WHAT YOU WILL DO
Could you repeat the entries below word for word, from the line containing "997x658 pixels." through the line containing "Click Crédito tag", with both of those lines included?

Saved entries
-=-=-

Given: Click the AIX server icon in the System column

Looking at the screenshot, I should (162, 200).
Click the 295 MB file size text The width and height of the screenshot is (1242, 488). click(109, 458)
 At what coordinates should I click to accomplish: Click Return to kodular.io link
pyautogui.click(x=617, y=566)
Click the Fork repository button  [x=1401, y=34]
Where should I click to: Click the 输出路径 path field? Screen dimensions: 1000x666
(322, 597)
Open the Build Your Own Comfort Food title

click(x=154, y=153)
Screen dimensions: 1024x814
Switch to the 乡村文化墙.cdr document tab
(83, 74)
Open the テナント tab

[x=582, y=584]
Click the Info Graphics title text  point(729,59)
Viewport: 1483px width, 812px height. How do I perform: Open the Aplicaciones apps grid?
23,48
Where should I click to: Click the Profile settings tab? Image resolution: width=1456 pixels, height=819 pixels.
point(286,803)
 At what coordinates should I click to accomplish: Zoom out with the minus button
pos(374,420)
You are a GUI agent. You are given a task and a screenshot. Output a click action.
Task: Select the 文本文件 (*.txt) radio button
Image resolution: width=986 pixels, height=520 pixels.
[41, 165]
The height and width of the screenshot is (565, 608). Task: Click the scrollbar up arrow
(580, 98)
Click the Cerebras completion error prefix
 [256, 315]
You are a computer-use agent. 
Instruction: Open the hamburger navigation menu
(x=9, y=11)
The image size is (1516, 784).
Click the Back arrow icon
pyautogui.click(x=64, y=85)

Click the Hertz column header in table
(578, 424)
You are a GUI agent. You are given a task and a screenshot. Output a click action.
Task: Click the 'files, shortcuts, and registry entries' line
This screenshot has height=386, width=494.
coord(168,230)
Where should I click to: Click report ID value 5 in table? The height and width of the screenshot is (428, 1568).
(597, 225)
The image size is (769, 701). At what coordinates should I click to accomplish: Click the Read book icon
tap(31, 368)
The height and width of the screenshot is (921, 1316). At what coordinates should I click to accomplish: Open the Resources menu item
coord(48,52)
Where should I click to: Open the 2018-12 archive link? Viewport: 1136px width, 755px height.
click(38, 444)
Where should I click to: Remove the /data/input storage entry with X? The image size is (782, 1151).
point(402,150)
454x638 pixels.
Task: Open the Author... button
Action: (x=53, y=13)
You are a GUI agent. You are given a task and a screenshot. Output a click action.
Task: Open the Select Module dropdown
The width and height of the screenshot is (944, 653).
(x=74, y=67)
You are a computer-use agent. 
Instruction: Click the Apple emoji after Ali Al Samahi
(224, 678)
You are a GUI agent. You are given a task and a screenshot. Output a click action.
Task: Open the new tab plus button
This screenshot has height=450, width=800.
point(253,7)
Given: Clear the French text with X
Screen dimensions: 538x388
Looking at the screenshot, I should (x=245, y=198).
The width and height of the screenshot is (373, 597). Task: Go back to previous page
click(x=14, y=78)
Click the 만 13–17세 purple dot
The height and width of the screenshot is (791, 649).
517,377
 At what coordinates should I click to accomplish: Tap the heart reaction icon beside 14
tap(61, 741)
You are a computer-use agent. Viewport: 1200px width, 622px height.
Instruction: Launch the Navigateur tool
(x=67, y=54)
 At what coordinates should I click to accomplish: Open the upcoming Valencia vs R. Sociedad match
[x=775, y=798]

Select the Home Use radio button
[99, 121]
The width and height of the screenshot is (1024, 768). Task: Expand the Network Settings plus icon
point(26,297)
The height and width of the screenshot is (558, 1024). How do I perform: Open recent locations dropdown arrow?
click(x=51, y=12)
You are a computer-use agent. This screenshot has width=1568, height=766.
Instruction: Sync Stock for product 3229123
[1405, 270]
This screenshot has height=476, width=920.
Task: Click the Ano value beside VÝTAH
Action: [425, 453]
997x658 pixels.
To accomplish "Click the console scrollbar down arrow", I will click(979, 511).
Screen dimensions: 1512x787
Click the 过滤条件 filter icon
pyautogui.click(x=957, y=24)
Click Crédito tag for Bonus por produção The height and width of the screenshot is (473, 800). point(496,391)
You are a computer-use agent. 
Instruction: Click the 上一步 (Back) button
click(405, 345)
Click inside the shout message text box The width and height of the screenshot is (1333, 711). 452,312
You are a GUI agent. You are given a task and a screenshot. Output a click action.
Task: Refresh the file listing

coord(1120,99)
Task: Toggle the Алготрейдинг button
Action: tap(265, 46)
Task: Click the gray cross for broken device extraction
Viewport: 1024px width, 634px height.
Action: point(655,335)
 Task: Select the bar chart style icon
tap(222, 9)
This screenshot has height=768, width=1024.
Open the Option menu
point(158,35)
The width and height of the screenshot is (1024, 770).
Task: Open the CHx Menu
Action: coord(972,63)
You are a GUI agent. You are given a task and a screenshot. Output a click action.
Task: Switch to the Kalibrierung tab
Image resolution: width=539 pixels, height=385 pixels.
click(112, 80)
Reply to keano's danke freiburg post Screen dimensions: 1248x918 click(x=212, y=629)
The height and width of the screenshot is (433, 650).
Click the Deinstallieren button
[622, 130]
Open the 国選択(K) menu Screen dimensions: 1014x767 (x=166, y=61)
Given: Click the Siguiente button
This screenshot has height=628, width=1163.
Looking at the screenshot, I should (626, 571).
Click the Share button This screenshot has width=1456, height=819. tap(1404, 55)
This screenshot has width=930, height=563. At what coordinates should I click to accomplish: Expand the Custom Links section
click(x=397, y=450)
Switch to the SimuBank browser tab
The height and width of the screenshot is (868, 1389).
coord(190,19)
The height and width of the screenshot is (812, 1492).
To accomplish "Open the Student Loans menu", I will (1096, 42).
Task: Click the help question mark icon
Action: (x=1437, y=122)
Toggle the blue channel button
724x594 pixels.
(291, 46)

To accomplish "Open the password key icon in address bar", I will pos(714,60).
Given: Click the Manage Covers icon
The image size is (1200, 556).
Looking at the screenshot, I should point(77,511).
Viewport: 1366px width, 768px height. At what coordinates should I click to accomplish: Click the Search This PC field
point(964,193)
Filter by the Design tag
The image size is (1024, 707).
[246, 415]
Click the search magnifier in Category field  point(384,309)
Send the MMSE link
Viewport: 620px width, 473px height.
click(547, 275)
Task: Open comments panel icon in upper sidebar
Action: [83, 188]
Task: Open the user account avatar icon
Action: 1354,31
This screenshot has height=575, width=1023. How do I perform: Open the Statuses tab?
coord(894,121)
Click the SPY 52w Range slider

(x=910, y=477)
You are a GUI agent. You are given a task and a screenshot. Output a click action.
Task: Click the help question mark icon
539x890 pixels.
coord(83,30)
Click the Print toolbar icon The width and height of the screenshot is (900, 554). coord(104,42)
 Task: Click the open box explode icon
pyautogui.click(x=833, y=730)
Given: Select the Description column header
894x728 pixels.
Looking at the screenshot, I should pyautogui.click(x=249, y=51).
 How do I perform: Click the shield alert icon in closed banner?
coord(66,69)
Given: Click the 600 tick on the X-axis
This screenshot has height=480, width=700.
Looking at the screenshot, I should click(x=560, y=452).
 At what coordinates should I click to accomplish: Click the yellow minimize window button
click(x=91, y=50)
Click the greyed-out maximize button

-=-=-

SOLUTION FOR THIS TASK
997x658 pixels.
To accomplish "Click the console scrollbar down arrow", I will click(979, 511).
Screen dimensions: 1512x787
Click the 过滤条件 filter icon
pyautogui.click(x=957, y=24)
Click Crédito tag for Bonus por produção The height and width of the screenshot is (473, 800). point(496,391)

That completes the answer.